La tradizione, un meraviglioso ritorno a un’altra epoca, continua ininterrotta ancor oggi. Già da settembre, giovani e ragazzini delle parrocchie rivali si riuniscono per raccogliere materiale secco, come rami e vegetazione bassa, per alimentare i falò. I partecipanti trascorrono quasi altrettanto tempo a cercare di sabotare gli sforzi dei rivali, motivo per cui, per far essiccare la legna da ardere, la si accatasta in luoghi segreti.

Ogni anno il 17 gennaio, la parrocchia di San Nicolò accende il suo falò sull’argine del fiume Magra, seguito dalla parrocchia di San Geminiano che l’accende il 31 gennaio lungo le sponde del Verde. Le pire torreggianti illuminano il cielo notturno con uno spettacolo mozzafiato.

by Francesco Bola

Ogni falò si sviluppa all’interno di una cornice di legno alta fino a 13 metri la cui costruzione può richiedere fino a 18 ore. La costruzione avviene interamente a mano, con 30 uomini che si danno il turno nel clima freddo di gennaio. Ci vuole grande competenza, dato che è necessaria una buona ventilazione affinché anche la legna più all’interno bruci costantemente. Una volta appiccato il fuoco, gli esponenti della parrocchia fanno tutto il tempo di guardia per evitare ‘amichevoli’ sabotaggi. 

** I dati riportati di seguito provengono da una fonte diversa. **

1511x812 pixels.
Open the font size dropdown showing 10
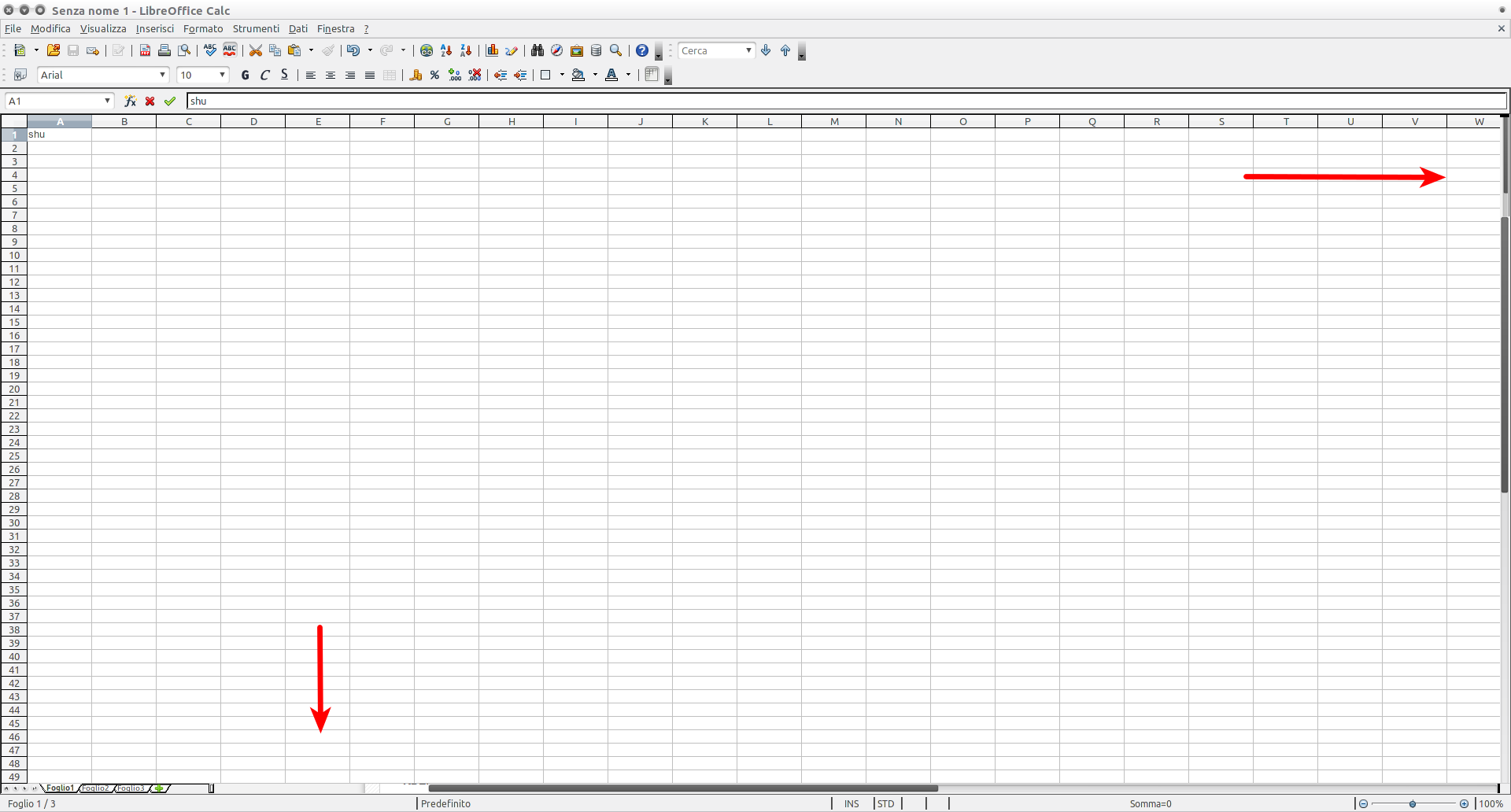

Il paese intero e molti turisti si riuniscono per ammirare questi falò giganteschi. Entrambi gli eventi iniziano alle sette di sera e sono preceduti da fuochi d’artificio. La competizione amichevole viene vinta per acclamazione del pubblico e la tradizione vuole che la parrocchia vincitrice si assuma la responsabilità di portare ricchezza e raccolti abbondanti a Pontremoli nell’anno a venire.

Dove alloggiare

Hotel Napoleon: piccolo albergo a tre stelle con 30 camere, comodamente situato nel centro della città. Ottima scelta per chi vuole lasciare la macchina ed esplorare la città e le campagne circostanti a piedi. Il ristorante serve un misto di piatti tipici italiani e specialità locali.

Dove mangiare

Osteria oca bianca: ristorante accogliente che offre ottimi piatti a prezzi che non vi manderanno in rovina. Il ristorante apre solamente a pranzo nei giorni feriali ma serve sia pranzo che cena nel fine settimana. Tra i pezzi forte del menu troviamo i ravioli ripieni e l’arrosto cotto in un tegame di terracotta.

Da vedere

Castello del Piagnaro: situato in cima a una collina che domina Pontremoli, è uno dei maggiori castelli della regione e offre un panorama mozzafiato del paese. Al suo interno si trova il Museo delle Statue Stele che ospita sculture in pietra arenaria del basso Neolitico dette appunto Stele, piuttosto comuni in questa zona (www.statuestele.org). Cattedrale di Santa Maria Assunta: costruita nel XVII secolo, questa bellissima chiesa vanta una facciata in marmo in stile neoclassico e una cupola rivestita di rame.